WHAT TO DO — Extend the excerpt on Scotland's animal health and welfare programme for farms, picking up after its final sentence.
--- EXCERPTED TEXT Enclosed Below ---
The challenges and difficulties facing large animal veterinary practices have been acknowledged by the Scottish Executive, and it is to be hoped that its animal health and welfare programme will not only promote animal health and welfare standards and contribute to farm business profitability and sustainability, but will also help to get practitioners back on to farms. This will be vital in terms of disease surveillance. While the £220 per year that farmers will receive for completing the two compulsory actions may not cover the cost of veterinary input into the health and welfare plan, the Scottish Executive hopes that the payment will encourage farmers to discuss with their veterinary surgeons the key animal health and welfare problems on their farms.
The animal health and welfare management programme also has a number of voluntary options that farmers might select. Should farmers choose to undertake additional inspection and monitoring of their livestock to collate performance indicators and analyse all significant animal health and welfare-related observations that arise from these inspections, and implement an action plan to measure performance, they will receive £320 per year. Again, veterinary input is required – farmers will be asked to work with their veterinary surgeon to make comparisons between their farm and other farms in the same veterinary practice area, county or across the whole of Scotland. For the year 2005/06 farmers will be asked to collect information on performance indicators and disease syndromes only, but in future years, veterinary surgeons will be required to enter this (anonymised) information into a central database, which the Scottish Executive is currently developing. Farmers could also receive payment for rounding up animals for sampling to establish the disease status of their flock or herd, or for developing a plan for biosecurity measures. In total, £1135 is available annually to farmers to help improve animal health and welfare.
--- End of Enclosed EXCERPTED TEXT ---
--- SUPPLIED RECORDS Enclosed Below ---
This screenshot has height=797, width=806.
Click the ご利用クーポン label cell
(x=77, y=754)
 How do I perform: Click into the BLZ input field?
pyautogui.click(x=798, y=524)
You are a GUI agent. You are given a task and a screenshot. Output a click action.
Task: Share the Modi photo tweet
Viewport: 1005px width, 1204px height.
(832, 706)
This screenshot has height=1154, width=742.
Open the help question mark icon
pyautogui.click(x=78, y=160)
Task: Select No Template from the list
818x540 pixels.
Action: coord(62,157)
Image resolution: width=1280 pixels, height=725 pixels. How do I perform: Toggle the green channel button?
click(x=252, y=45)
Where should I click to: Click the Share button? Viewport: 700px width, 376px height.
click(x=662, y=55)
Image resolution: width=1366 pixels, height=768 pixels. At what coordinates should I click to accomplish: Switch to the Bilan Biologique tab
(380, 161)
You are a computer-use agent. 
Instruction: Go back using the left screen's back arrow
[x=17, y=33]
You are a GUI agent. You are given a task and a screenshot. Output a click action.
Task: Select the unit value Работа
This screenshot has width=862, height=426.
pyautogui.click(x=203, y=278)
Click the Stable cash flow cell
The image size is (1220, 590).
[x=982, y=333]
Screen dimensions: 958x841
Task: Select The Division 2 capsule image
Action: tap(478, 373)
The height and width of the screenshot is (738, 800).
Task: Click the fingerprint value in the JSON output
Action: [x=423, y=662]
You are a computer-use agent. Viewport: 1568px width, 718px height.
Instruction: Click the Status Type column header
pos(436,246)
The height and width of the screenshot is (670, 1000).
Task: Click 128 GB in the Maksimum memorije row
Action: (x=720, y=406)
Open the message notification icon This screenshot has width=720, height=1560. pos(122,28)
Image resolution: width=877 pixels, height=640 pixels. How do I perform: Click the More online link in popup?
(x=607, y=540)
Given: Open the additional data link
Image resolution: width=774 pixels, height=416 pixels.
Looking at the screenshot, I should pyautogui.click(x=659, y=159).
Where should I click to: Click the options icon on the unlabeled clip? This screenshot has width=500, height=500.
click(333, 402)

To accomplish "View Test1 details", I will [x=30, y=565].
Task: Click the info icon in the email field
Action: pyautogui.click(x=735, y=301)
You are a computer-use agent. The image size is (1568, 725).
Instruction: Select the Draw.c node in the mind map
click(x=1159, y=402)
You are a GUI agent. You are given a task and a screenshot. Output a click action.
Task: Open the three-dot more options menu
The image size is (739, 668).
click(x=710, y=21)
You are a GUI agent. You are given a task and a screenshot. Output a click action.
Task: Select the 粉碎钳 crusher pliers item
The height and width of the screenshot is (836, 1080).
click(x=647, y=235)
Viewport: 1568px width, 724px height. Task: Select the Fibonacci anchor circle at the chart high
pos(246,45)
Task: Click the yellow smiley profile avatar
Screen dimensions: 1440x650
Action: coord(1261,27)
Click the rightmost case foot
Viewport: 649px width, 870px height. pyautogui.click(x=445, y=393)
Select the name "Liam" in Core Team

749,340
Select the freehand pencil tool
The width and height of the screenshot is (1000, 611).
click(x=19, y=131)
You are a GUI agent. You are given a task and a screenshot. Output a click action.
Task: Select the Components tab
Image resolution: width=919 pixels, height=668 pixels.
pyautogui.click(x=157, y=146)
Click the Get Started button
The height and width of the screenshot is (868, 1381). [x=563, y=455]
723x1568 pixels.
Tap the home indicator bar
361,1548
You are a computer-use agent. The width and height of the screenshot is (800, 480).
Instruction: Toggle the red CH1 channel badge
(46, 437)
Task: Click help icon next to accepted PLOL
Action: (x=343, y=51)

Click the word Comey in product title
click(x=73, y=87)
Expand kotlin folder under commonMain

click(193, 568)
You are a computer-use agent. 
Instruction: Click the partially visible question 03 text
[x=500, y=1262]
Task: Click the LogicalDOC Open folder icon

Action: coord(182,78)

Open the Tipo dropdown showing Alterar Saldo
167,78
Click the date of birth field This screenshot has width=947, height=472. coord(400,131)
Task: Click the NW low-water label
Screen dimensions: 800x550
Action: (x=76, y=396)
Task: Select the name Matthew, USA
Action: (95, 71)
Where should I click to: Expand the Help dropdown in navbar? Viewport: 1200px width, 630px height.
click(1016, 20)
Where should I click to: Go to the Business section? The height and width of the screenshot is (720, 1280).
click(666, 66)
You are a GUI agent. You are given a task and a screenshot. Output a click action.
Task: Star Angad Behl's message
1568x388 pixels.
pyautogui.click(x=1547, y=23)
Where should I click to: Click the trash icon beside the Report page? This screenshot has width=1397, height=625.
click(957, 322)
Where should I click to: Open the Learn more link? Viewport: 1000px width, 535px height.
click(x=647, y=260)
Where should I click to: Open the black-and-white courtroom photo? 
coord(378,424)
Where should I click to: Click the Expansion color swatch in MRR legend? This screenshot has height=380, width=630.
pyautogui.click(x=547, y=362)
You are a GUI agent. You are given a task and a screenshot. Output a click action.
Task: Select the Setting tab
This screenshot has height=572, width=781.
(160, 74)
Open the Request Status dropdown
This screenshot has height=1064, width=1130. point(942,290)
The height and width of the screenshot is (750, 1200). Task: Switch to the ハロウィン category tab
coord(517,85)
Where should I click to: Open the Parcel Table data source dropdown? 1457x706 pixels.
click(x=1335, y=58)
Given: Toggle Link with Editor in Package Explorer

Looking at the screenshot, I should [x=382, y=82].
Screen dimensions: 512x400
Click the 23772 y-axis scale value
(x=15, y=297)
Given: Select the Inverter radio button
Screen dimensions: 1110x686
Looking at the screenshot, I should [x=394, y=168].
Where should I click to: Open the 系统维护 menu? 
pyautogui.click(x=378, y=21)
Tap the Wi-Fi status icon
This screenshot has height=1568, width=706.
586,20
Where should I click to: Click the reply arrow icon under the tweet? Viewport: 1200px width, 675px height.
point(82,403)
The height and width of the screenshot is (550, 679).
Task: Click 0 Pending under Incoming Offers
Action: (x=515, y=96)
--- End of Enclosed SUPPLIED RECORDS ---
REPLY —
The Scottish plans are not perfect. For instance, the EC insisted that pigs and poultry be excluded from the programme, on the basis that these industries already produce health plans for their animals. There is also the matter of the payments available not actually covering all the costs involved. That said, a start has to be made somewhere and some support is better than none. It is encouraging to see the level of veterinary input required in the animal health and welfare management programme. Scottish farmers have until June 6 to apply to the scheme this year, and the Scottish Executive is providing induction training for the veterinary surgeons who will be involved in it. It is keen that the profession ‘buys into’ the programme and first indications are positive, with 63 practices from across Scotland attending a recent meeting held to promote the scheme.
DEFRA has repeatedly said that veterinary surgeons are key to the AHWS, and the profession, meanwhile, is keen to work with government in moving the strategy forward. The administrations south of the border should follow Scotland’s lead and inject some pump-priming funding to get the AHWS up and running in the rest of Great Britain.